___ Page text ___

I think, @#%@# my camera is in camp. She thinks, @#%@# I hate backing up in these scratchy reeds. She does.
I admire her flexibility. The winds abate near sundown. Lovely.
 
Day 4: Wondrous West Rim. To near Cabin (West Rim) Spring; jibber jabber.
5.5 miles; ERM = 9.5;camp near 6700'.
  The stark crenellated, carved, curved, cones and domes and mesa and mountains
and bishop dicks of mostly Navajo SS (sometimes with a cap rock of Temple Butte formation) cover the near to
far horizon. Wondrous West Rim. A foreground of yellow Mules Ears and phlox of violet, blue, and magenta
provide contrast to the Navajo SS scene laid out panorama style along the West Rim Trail. Yowee.
  And, the view from camp is also deluxe, providing a glimpse of the terrain
for tomorrow. Venturing to the West Rim Spring, I find violet Shooting Stars and two more spring areas while
looking for the shelter structure noted on my GPS (it's not on the USGS map). Zig finds it - directly in
the trail up Telephone Canyon - and it's only the ring of a stone foundation that remains. Is this the cabin
for which Cabin Spring is named?

___ Given information ___

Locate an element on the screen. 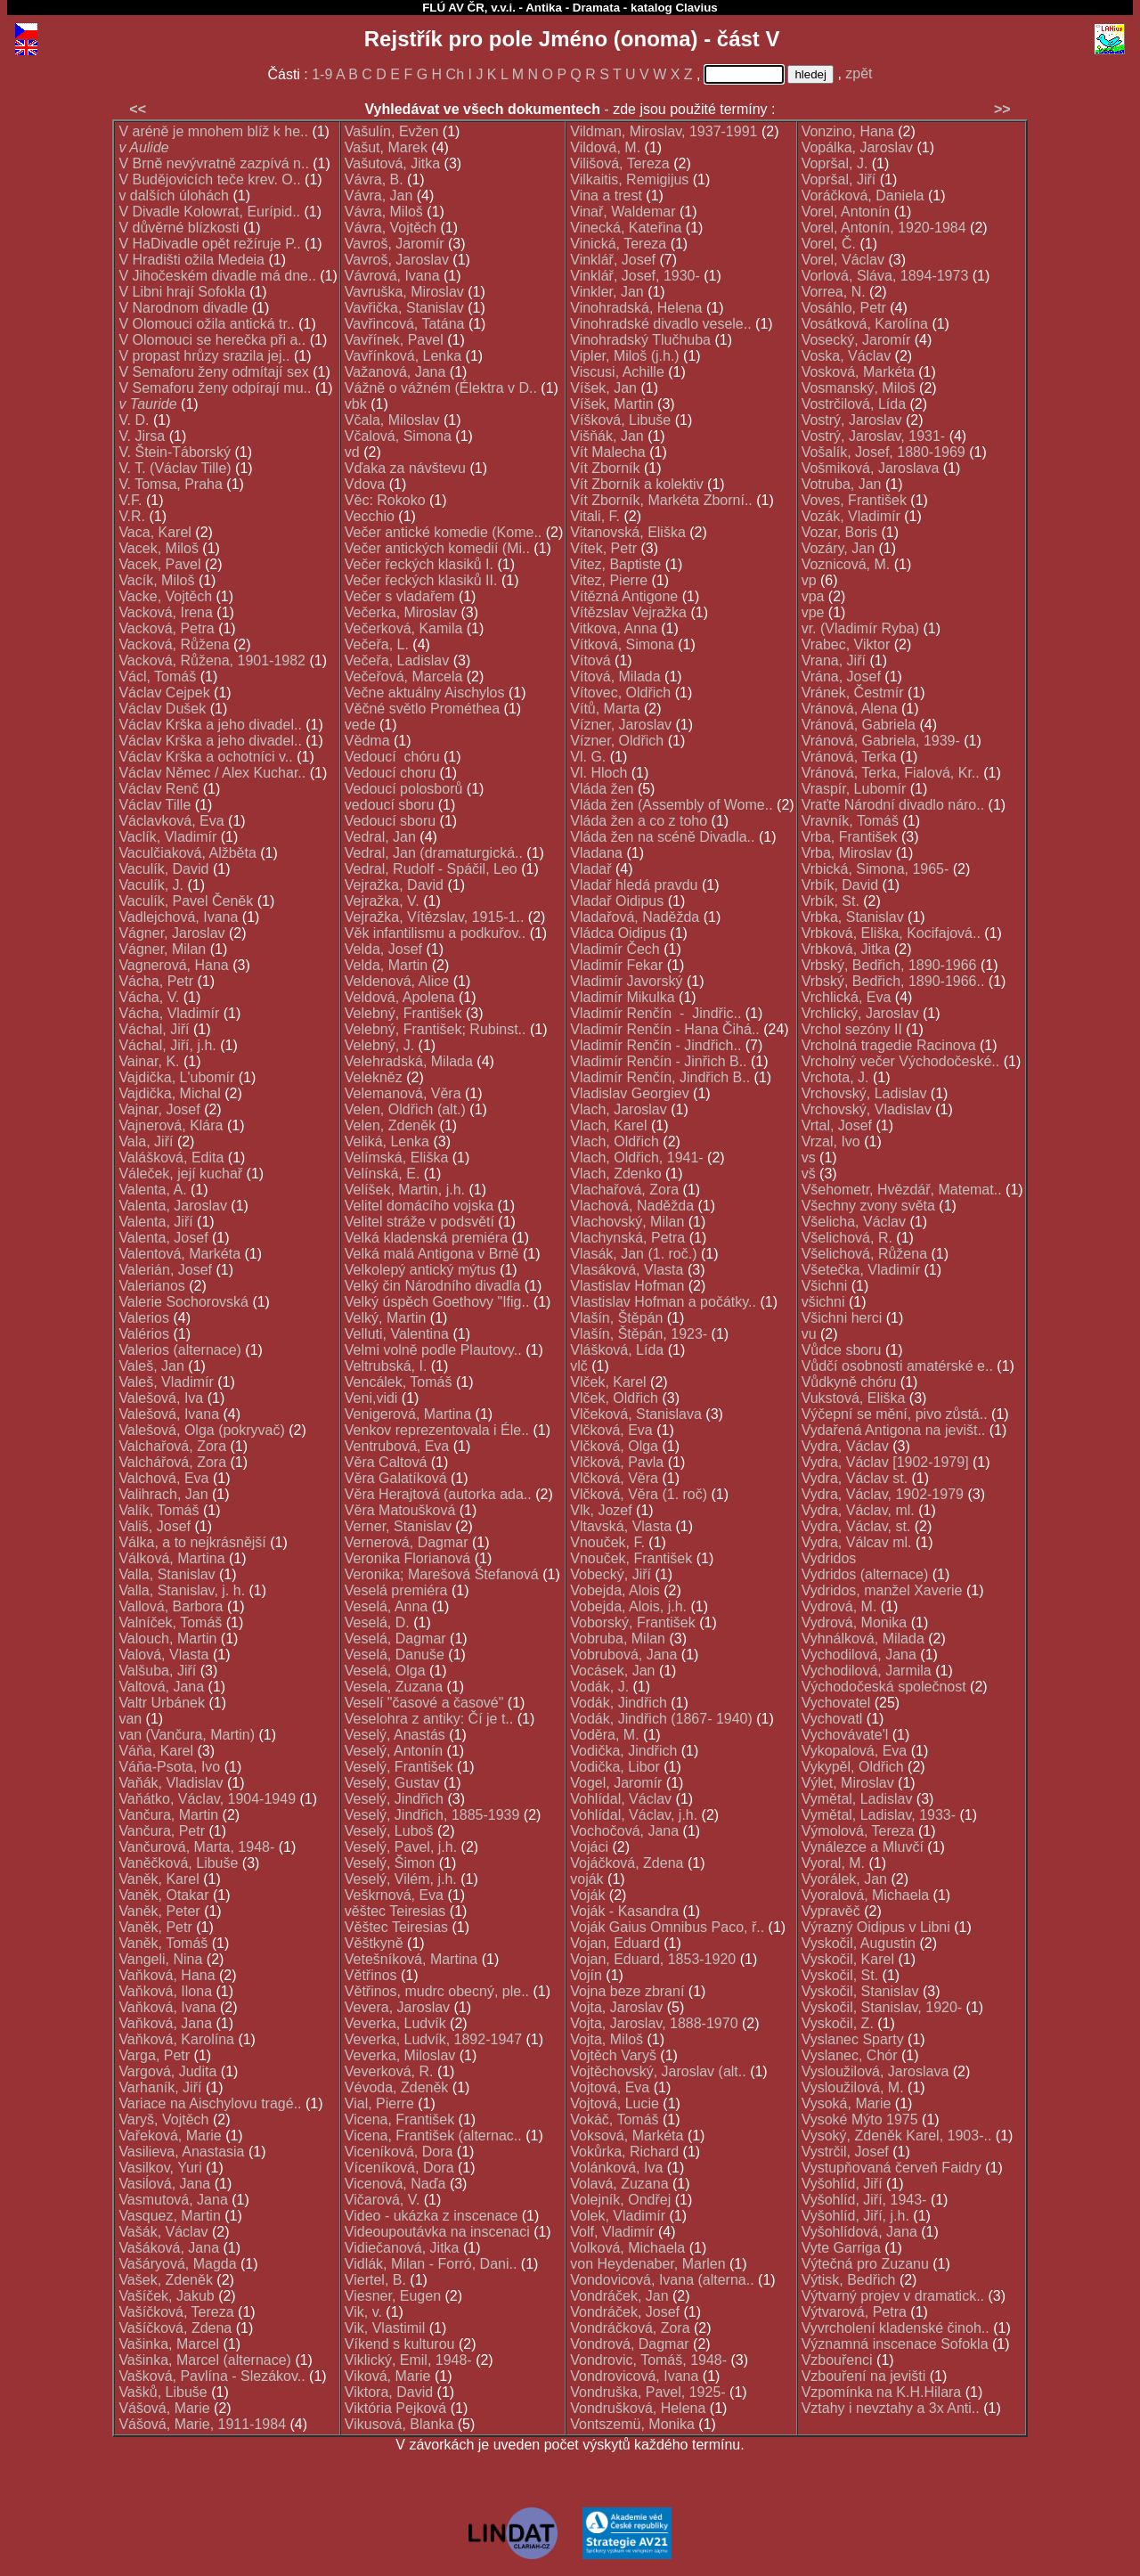  Vysoký, Zdeněk Karel, 1903-.. is located at coordinates (897, 2135).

___

Continue the West Rim hiking journal after its last sentence. The lines above come from a different source than the West Rim hiking journal.

  The morning at Potato Hollow started out quite cool and we waited for the
sun and got up with it. Then, it warmed quickly. As I started the climb out of the hollow, a throng of
jibber-jabbering women - clogging the trail for over a quarter mile - march past, each seeming to be
talking full speed and loud. Is anyone listening, or is disruption of natural quiet the goal? Jibber
jabber. Horrid. And, just as friendly as the ground squirrel who stalks Keith - Keith literally beat
it back with hiking sticks. Rabid?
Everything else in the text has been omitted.